Curitiba – Uma versão mais contemporânea, mas sem deixar escapar o lirismo característico à obra. É assim que o roteirista Naum Alves de Souza define a nova montagem do espetáculo ‘‘O Grande Circo Místico’’, carro-chefe das montagens do Balé Teatro Guaíra. Depois de quase 20 anos, um projeto do Centro Cultural Teatro Guaíra e da Secretaria de Estado da Cultura dá vida nova ao texto baseado no poema de Jorge de Lima, que tem trilha sonora de Edu Lobo e Chico Buarque de Holanda.
Os grandes nomes que conferiram o sucesso da primeira versão continuam presentes. Alguns deles estiveram em Curitiba anteontem, para o lançamento oficial do projeto. Chico Buarque não compareceu, conforme estava previsto nos primeiros esboços da proposta, mas Edu Lobo, Naum Alves de Souza, que também idealizou a primeira versão, e o coreógrafo argentino Luiz Arrieta, que assina a coreografia da nova montagem, estiveram no evento.
Edu Lobo fez suspense quanto às surpresas e novidades da nova montagem. Mas revelou que existem oito novas músicas instrumentais na versão. Das 13 faixas do disco, nenhuma letra foi suprimida, mas regravações com novos intérpretes e adaptações que acompanham a coreografia de Arrieta – que, arredio, não deu entrevistas anteontem – foram necessárias.
Uma das mudanças na trilha, por exemplo, é a interpretação de ‘‘A Bela e a Fera’’. Antes na estrondosa e bela voz de Tim Maia, nessa montagem, ganha uma versão mais narrativa, com o ator Marco Nanini. ‘‘Ficou cenicamente mais forte, mais violento e anti-musical até, mas dentro da nova proposta’’, define Edu Lobo.
Outra alteração radical na trilha é a música ‘‘A História de Lily Braun’’, que ganhou força na interpretação da cantora e atriz Vanessa Gerbelli. Antes a música era cantada por Gal Costa. ‘‘Mas era uma versão realizada para o disco, agora a idéia é passar a contrução de um personagem’’, ressalta o músico revelando que, nessa parte do espetáculo, a bailarina dubla o trecho da música.
A interpretação corporal dos bailarinos, aliás, foi uma questão bem trabalhada na nova versão de ‘‘O Grande Circo Místico’’. A coreógrafa Eunice Oliveira, que assessora Arrieta, conta que a montagem priorizou o movimento criativo. ‘‘Os bailarinos do Guaíra têm uma formação clássica, essa coreografia traz a técnica da contração, que é a base moderna da dança’’, explica, esclarecendo que essa transição não significou nenhuma dificuldade para o grupo.
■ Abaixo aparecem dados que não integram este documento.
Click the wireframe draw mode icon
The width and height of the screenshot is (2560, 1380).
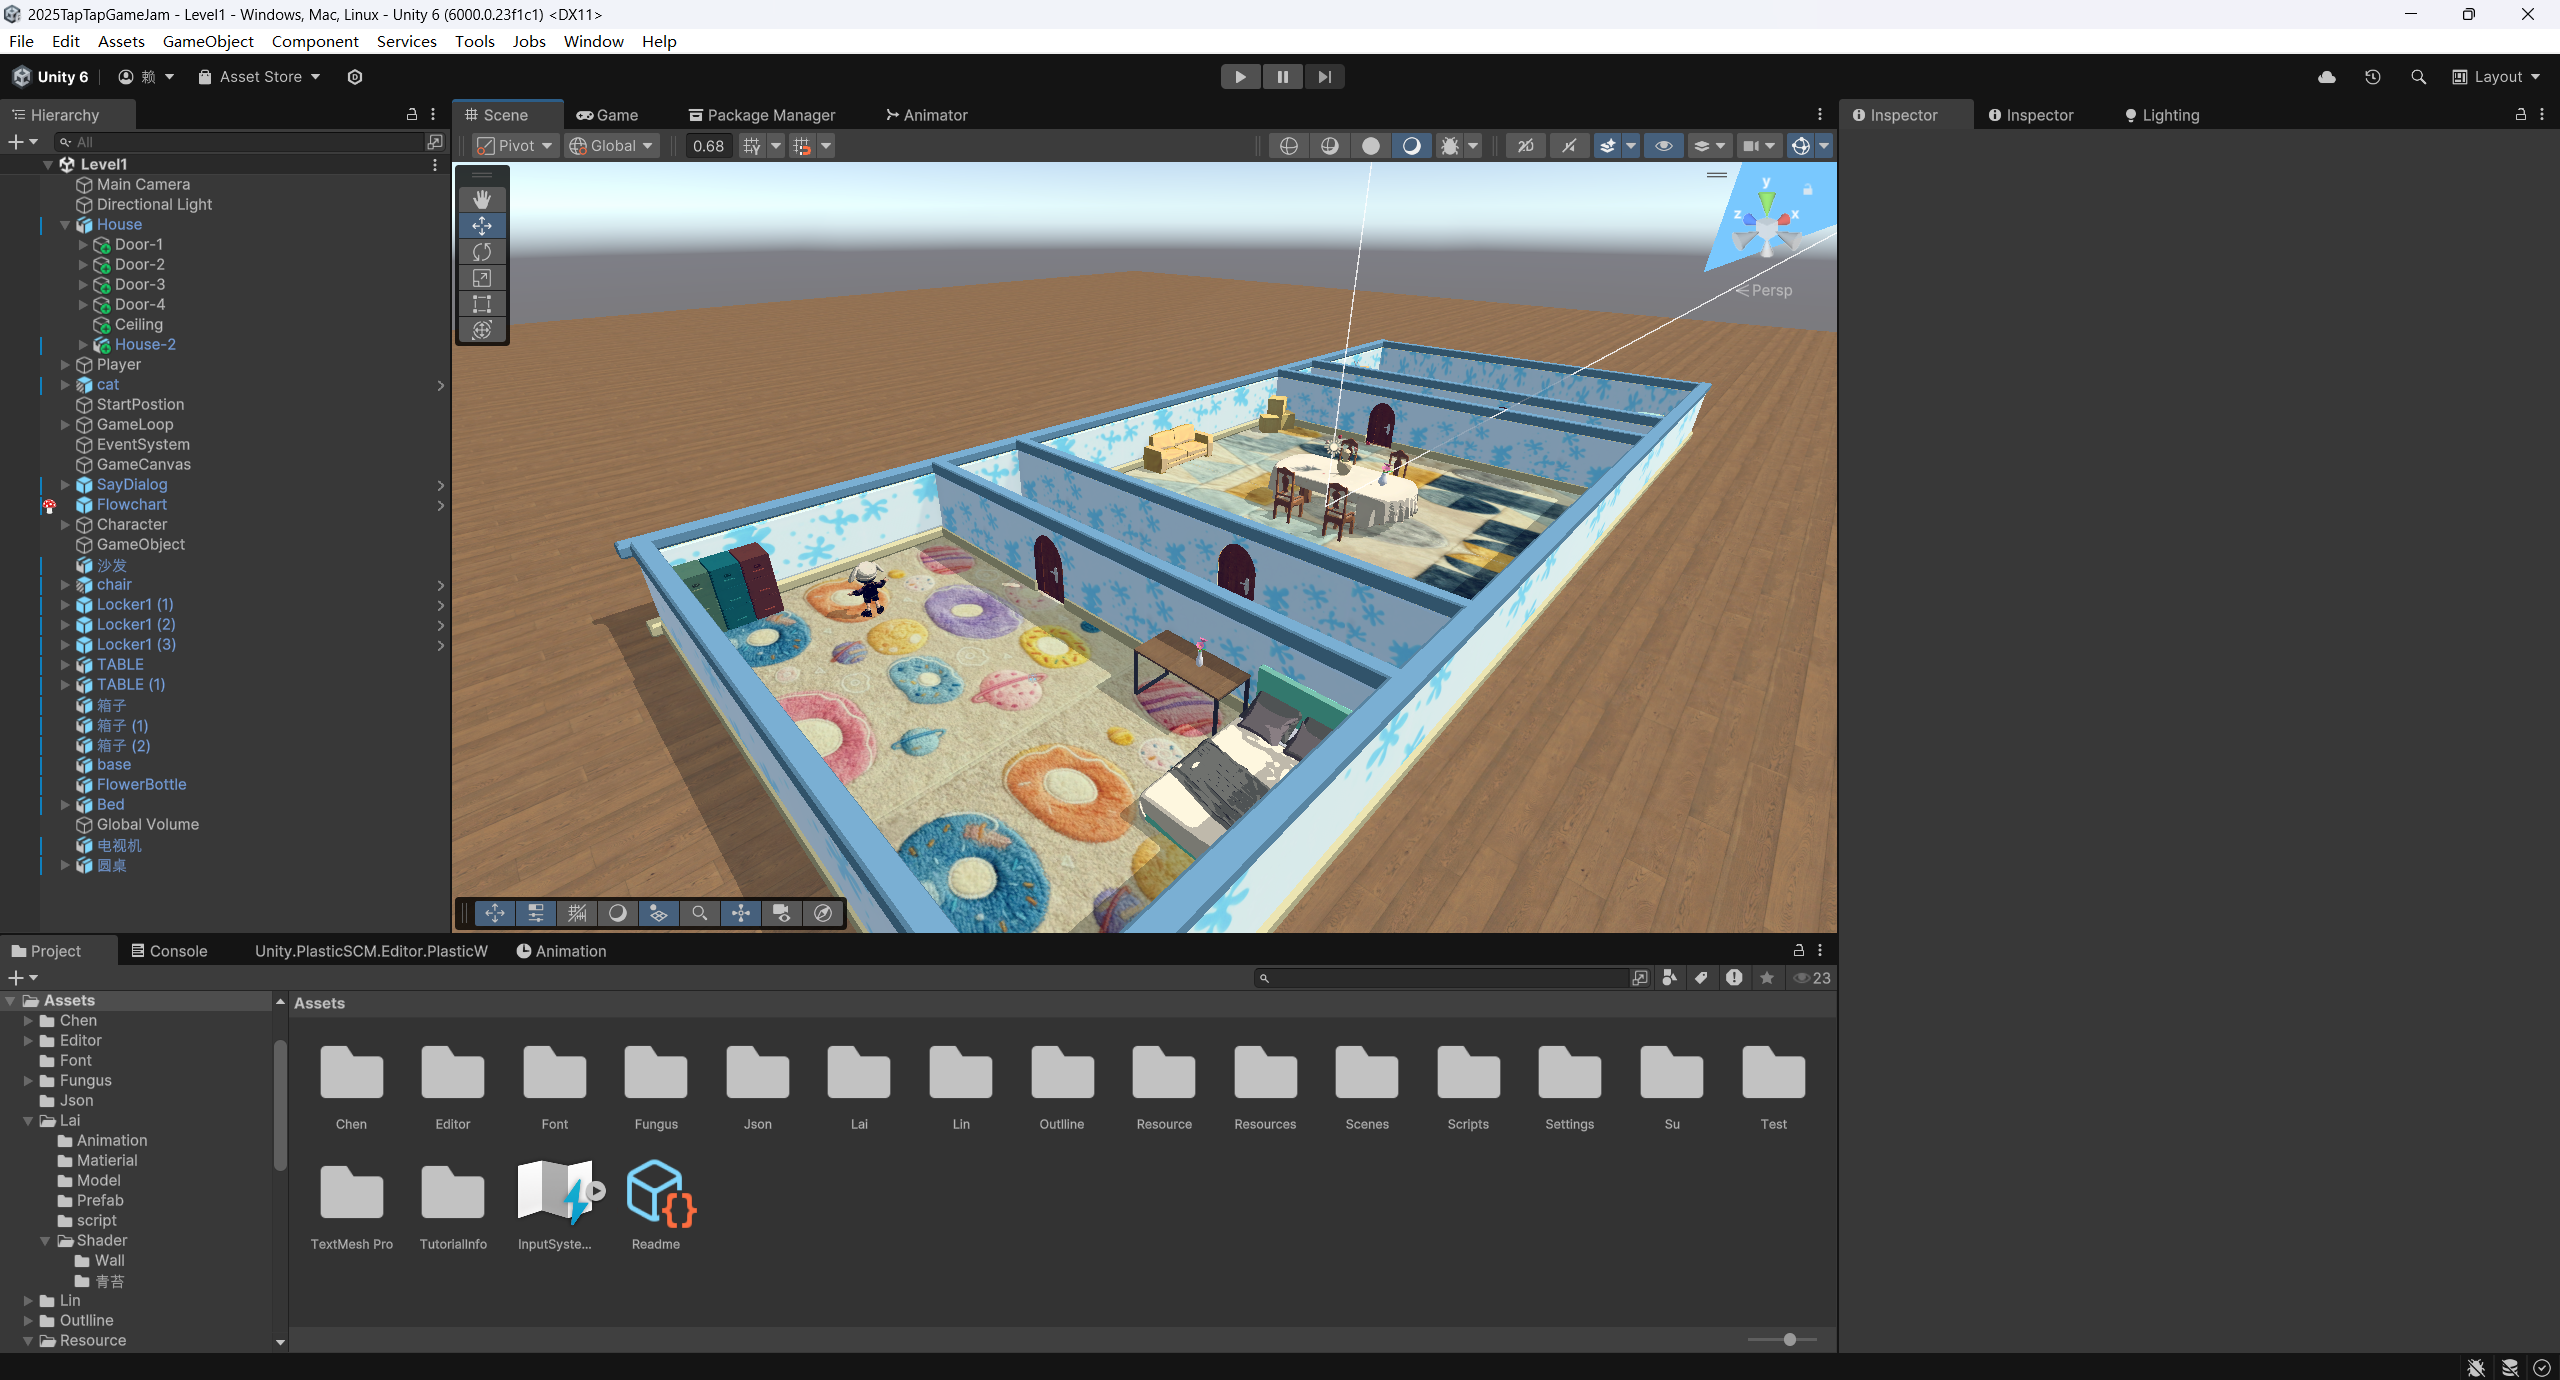[x=1289, y=146]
Os bailarinos estão ensaiando desde o início do ano, cerca de seis horas por dia. Não são acompanhados integralmente por Arrieta, nem por Edu Lobo. Eles monitoram o trabalho à distância. Por isso, algumas coreografias ganharam – inevitavelmente – influências de artistas que desenvolvem trabalhos no Estado já há algum tempo. É o caso do ator Mauro Zanatta, convidado para dar as noções da técnica clown aos artistas. ‘‘Estamos dando ênfase ao trabalho de ator, à estética do movimento e à emoção’’, salienta.
‘‘O Grande Circo Místico’’ estréia no próximo dia 13, no Teatro Guaíra. Depois disso, conforme prevê o projeto inicial, já tem apresentações agendadas em São Paulo, Rio de Janeiro, Recife, Salvador, Brasília e Belo Horizonte. A montagem do espetáculo, bem como a turnê, consumiram orçamento de cerca de R$ 1 milhão.